> _The problem_
Output the lines of the material from the one containing "At what (x,y)" through the one containing "The height and width of the screenshot is (1080, 1920). Describe", both included, exactly as they appear.

# start of Provided records

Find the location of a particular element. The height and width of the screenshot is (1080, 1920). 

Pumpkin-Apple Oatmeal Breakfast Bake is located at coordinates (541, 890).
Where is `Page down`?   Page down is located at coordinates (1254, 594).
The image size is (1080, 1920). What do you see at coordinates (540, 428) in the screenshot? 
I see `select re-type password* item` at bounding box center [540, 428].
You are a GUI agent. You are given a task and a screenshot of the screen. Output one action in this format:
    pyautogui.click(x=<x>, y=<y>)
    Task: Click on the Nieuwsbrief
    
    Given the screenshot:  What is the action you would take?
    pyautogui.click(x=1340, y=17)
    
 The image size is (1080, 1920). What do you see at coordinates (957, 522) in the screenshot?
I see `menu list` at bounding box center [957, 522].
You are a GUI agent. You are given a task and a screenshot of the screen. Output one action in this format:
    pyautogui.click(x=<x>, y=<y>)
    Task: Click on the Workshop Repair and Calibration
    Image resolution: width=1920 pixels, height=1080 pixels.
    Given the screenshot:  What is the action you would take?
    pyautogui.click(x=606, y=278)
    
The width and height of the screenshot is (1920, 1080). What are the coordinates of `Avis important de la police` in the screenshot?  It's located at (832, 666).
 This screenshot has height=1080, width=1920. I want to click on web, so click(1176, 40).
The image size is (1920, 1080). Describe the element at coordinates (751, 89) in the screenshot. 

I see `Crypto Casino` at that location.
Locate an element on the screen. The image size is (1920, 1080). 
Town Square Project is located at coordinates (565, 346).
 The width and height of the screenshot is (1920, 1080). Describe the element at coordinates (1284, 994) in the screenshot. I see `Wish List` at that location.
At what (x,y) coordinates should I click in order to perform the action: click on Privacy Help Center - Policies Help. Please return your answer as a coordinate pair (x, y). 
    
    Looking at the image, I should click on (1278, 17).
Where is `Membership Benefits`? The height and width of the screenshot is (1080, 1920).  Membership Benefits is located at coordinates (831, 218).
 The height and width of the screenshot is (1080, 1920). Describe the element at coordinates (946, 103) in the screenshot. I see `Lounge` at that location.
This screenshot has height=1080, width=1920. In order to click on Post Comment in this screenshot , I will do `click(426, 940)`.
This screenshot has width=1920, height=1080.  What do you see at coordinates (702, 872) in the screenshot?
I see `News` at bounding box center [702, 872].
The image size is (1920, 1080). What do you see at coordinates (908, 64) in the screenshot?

# end of Provided records

> _Finished answer_
At what (x,y) coordinates should I click in order to perform the action: click on Privacy Help Center - Policies Help. Please return your answer as a coordinate pair (x, y). 
    
    Looking at the image, I should click on (1278, 17).
Where is `Membership Benefits`? The height and width of the screenshot is (1080, 1920).  Membership Benefits is located at coordinates (831, 218).
 The height and width of the screenshot is (1080, 1920). Describe the element at coordinates (946, 103) in the screenshot. I see `Lounge` at that location.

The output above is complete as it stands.